Exercise prompt
What you should give back is every line from the one containing "Screen dimensions: 1151x770" through the last line of the records below, word for word and without pictures.
------------------------------------------------------------
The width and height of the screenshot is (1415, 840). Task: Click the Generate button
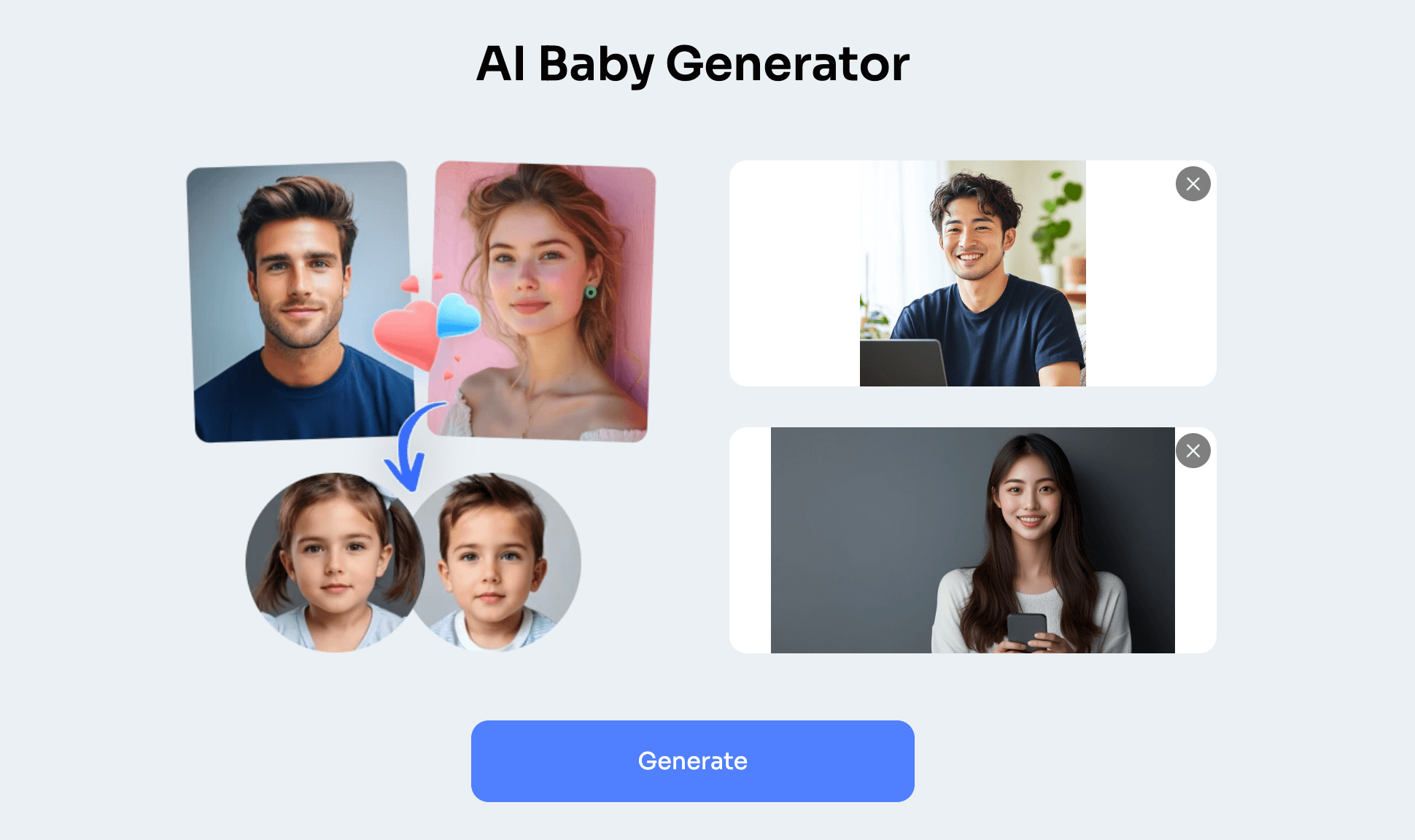click(692, 761)
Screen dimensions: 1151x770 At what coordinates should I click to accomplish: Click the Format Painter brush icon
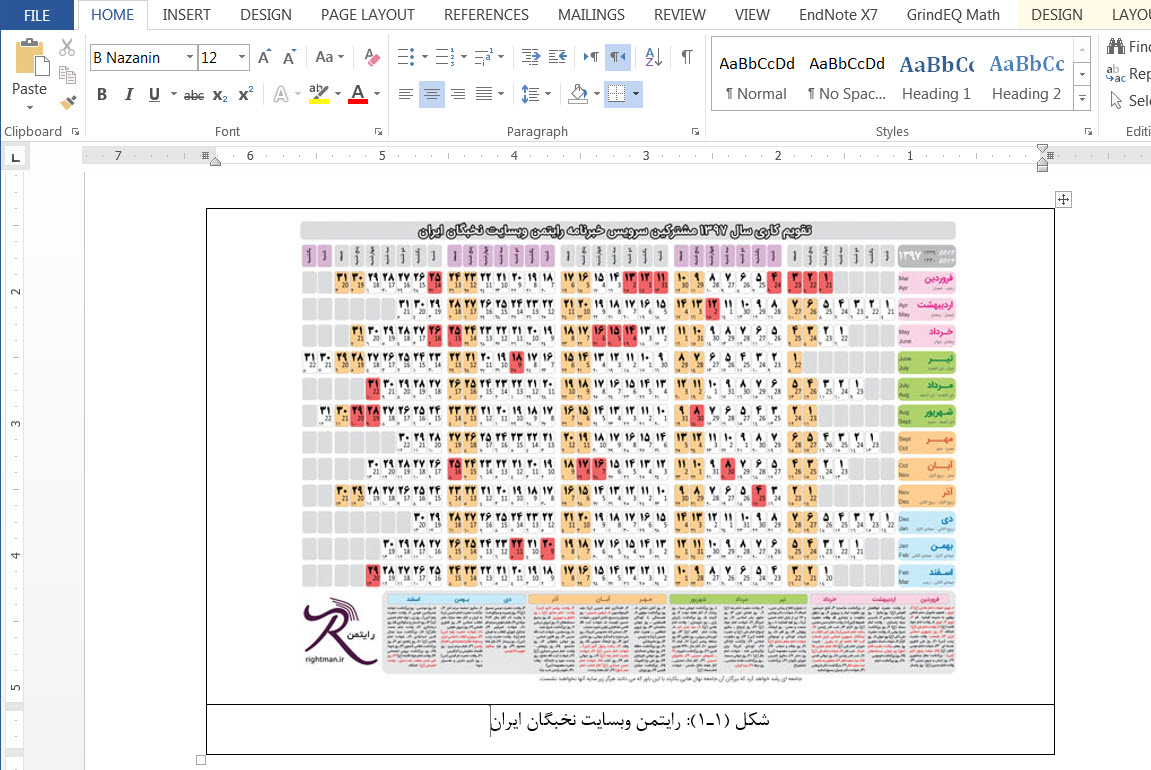67,103
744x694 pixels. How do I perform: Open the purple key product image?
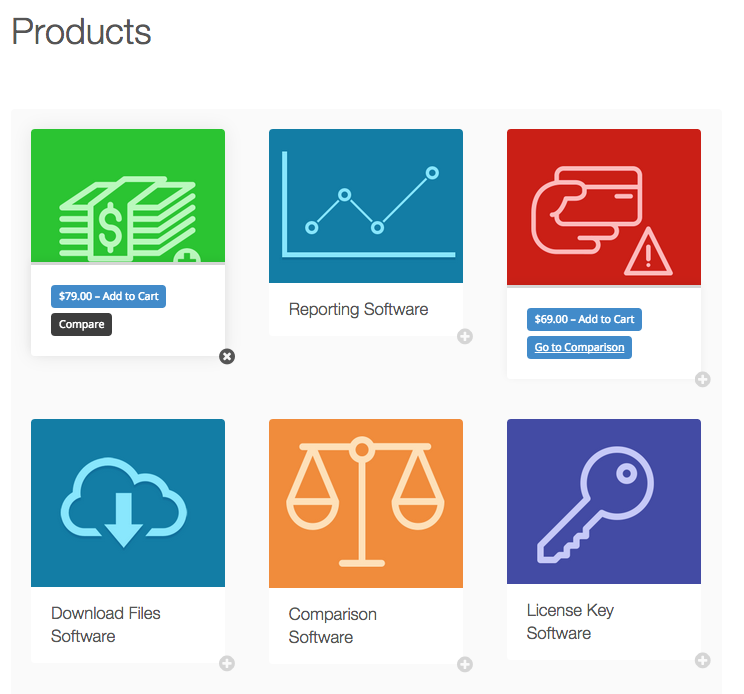click(x=603, y=501)
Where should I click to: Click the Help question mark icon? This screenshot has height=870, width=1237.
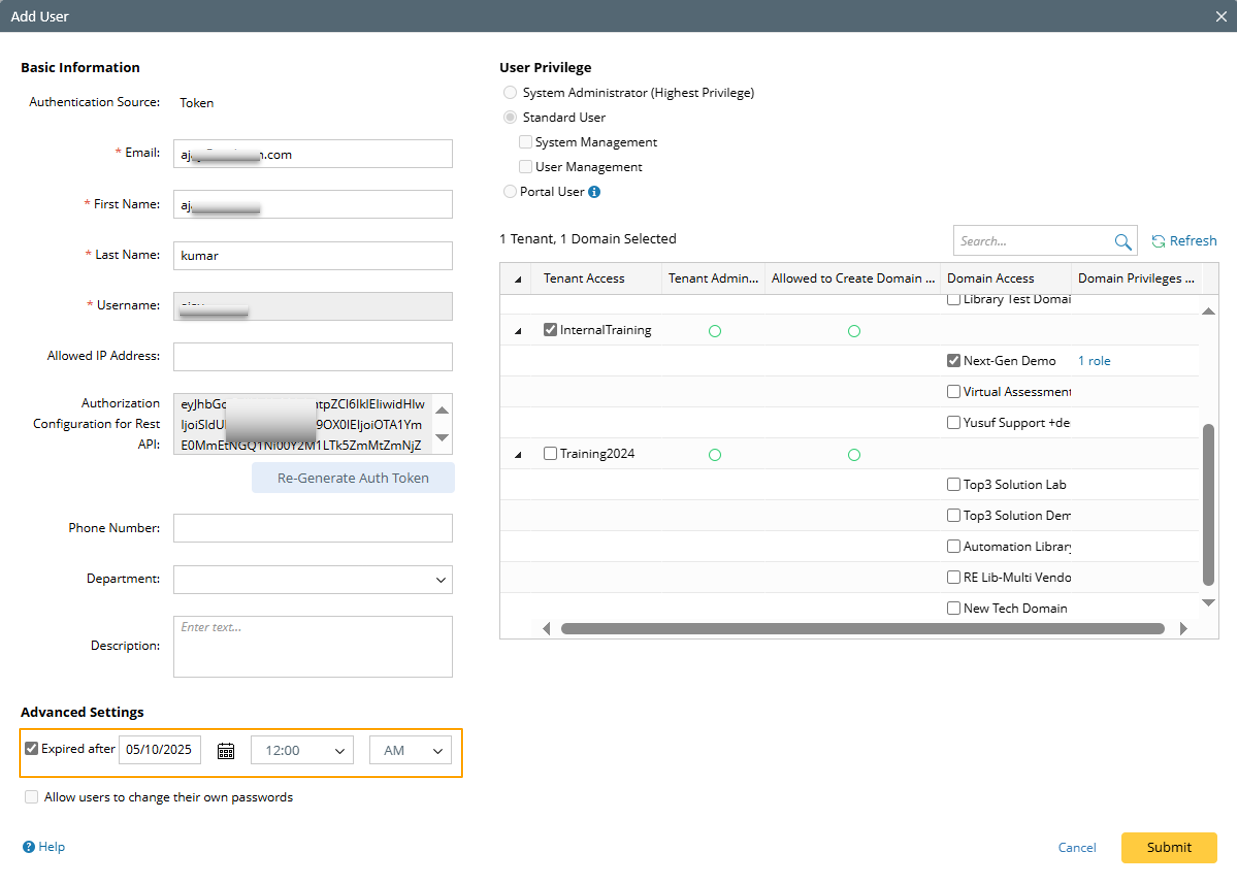(29, 847)
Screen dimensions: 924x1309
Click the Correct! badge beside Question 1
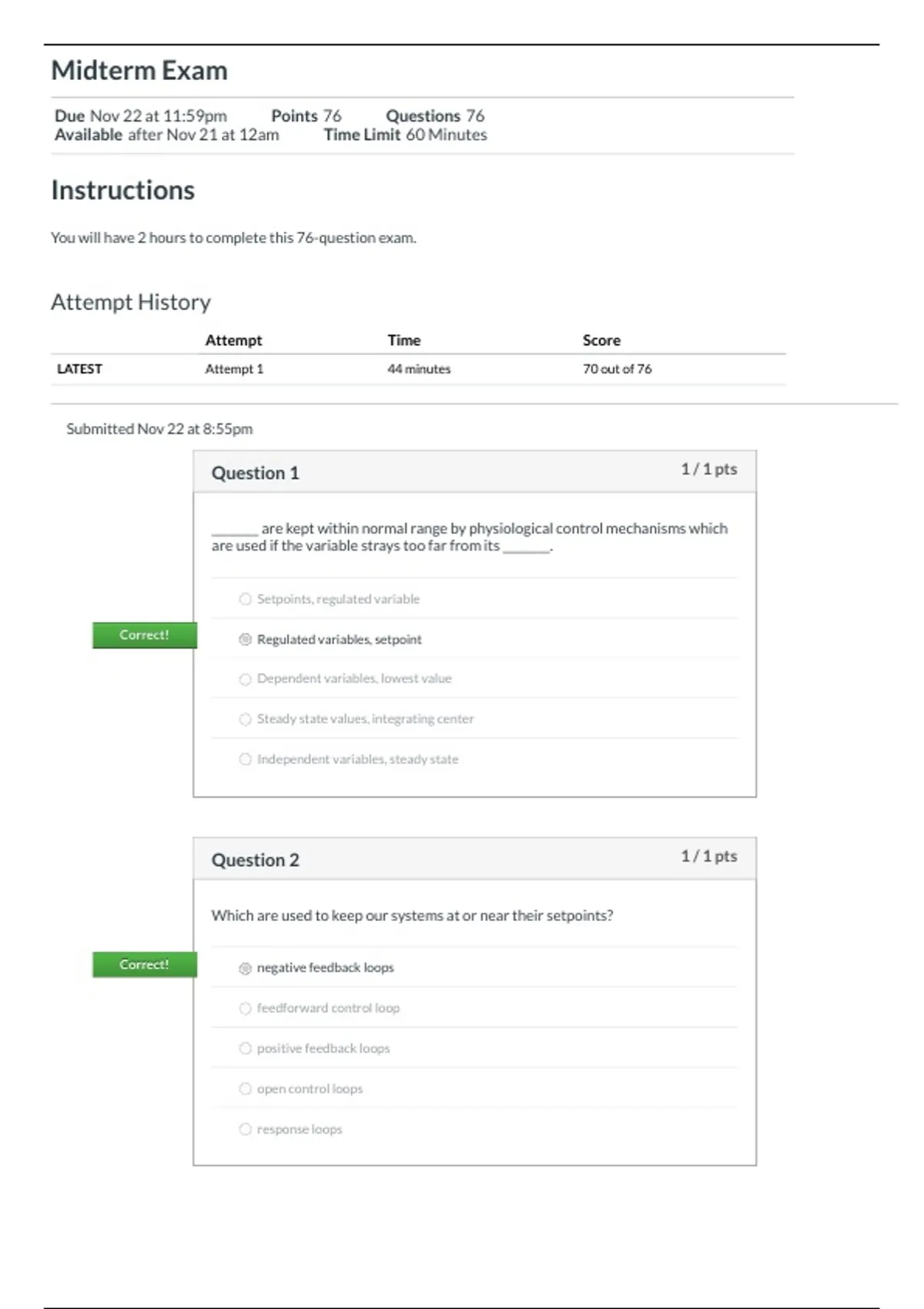point(144,635)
------------------------------------------------------------
Problem solution
Screen dimensions: 1151x770 At what coordinates should I click to accomplish: Click the Format Painter brush icon
67,103
744x694 pixels. How do I perform: Open the purple key product image?
click(x=603, y=501)
Where should I click to: Click the Help question mark icon? This screenshot has height=870, width=1237.
(29, 847)
Screen dimensions: 924x1309
Click the Correct! badge beside Question 1
point(144,635)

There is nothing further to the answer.